# MATERIAL SUPPLIED:
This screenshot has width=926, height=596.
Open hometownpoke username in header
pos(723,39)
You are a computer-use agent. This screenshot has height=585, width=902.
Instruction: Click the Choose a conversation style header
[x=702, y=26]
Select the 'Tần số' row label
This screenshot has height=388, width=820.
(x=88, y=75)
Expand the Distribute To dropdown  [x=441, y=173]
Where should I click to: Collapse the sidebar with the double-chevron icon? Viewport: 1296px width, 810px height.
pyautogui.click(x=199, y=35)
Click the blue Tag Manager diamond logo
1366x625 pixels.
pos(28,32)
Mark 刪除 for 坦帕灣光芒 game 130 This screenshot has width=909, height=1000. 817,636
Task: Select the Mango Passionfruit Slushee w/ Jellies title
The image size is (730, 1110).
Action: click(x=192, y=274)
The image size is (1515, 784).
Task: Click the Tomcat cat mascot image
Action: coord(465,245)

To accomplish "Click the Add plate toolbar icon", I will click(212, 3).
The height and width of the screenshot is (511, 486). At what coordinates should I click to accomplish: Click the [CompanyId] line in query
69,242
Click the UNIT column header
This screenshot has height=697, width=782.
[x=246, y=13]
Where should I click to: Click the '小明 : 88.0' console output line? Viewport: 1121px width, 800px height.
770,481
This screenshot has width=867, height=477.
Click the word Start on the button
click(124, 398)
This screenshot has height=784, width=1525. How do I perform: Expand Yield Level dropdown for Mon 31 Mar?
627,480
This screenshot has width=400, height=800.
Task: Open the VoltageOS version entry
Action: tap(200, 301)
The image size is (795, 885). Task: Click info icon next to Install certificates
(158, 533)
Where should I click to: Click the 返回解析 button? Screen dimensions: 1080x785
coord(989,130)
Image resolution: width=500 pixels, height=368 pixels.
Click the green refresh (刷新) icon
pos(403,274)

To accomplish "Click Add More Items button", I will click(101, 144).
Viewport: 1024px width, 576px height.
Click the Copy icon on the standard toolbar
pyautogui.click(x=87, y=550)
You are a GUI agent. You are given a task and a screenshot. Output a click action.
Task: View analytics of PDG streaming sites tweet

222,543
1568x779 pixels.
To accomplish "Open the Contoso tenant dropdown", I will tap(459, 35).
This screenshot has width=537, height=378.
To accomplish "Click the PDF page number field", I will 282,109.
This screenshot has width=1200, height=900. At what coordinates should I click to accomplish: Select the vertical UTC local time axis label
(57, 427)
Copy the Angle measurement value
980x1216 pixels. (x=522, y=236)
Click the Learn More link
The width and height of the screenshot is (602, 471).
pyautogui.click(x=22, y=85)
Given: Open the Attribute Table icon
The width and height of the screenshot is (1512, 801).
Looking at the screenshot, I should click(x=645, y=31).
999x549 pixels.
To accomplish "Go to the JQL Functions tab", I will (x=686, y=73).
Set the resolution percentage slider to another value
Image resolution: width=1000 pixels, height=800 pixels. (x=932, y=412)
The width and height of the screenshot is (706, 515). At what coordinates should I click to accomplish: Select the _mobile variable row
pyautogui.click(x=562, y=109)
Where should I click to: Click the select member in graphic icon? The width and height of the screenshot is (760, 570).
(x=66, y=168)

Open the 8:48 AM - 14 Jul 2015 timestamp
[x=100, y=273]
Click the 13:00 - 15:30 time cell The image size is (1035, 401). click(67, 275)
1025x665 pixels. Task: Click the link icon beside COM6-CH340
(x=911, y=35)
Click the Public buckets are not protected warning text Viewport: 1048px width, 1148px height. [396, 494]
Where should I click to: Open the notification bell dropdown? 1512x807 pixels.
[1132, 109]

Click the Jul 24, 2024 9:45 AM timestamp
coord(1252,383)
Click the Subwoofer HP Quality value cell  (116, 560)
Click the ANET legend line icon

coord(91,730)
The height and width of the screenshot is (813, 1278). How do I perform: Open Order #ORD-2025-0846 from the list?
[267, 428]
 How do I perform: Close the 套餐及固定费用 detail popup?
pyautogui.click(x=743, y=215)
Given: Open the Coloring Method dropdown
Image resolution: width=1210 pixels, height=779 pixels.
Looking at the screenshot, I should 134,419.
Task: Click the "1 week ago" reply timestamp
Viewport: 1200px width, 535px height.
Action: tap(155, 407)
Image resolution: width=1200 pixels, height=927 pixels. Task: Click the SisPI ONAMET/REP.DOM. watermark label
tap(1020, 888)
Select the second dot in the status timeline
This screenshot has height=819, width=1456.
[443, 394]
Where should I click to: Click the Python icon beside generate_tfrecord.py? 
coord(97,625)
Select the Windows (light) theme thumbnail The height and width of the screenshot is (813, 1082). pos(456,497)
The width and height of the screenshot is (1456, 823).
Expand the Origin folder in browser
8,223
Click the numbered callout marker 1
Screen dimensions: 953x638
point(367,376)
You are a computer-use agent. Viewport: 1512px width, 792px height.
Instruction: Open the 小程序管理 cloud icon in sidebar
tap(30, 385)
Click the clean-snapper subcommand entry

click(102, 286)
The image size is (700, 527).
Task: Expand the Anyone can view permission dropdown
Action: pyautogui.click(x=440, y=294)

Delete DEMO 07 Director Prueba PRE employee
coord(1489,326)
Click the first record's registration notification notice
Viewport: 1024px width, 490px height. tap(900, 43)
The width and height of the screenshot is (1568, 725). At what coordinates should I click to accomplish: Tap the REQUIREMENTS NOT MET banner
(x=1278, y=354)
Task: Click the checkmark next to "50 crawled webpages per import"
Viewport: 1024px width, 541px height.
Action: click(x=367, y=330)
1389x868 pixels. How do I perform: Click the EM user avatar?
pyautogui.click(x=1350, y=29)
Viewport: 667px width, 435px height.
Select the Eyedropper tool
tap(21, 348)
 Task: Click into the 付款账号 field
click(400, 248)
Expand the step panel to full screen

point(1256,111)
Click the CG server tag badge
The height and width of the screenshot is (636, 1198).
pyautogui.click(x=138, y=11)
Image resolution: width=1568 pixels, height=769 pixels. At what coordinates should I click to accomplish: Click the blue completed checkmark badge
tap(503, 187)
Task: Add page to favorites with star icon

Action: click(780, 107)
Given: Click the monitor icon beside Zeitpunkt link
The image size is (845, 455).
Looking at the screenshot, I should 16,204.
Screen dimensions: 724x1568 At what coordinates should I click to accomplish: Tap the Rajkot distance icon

# DIRECTIONS FOR THIS TASK:
Pull out every line of the entries above that contains the string "Viewport", matching case exactly.

# REPLY TO THE EXERCISE:
Where should I click to: Collapse the sidebar with the double-chevron icon? Viewport: 1296px width, 810px height.
Where should I click to: Click the '小明 : 88.0' console output line? Viewport: 1121px width, 800px height.
Viewport: 1024px width, 576px height.
Click the Public buckets are not protected warning text Viewport: 1048px width, 1148px height. [396, 494]
Viewport: 1200px width, 535px height.
You are a computer-use agent. Viewport: 1512px width, 792px height.
Viewport: 1024px width, 490px height. tap(900, 43)
Viewport: 1024px width, 541px height.
Viewport: 667px width, 435px height.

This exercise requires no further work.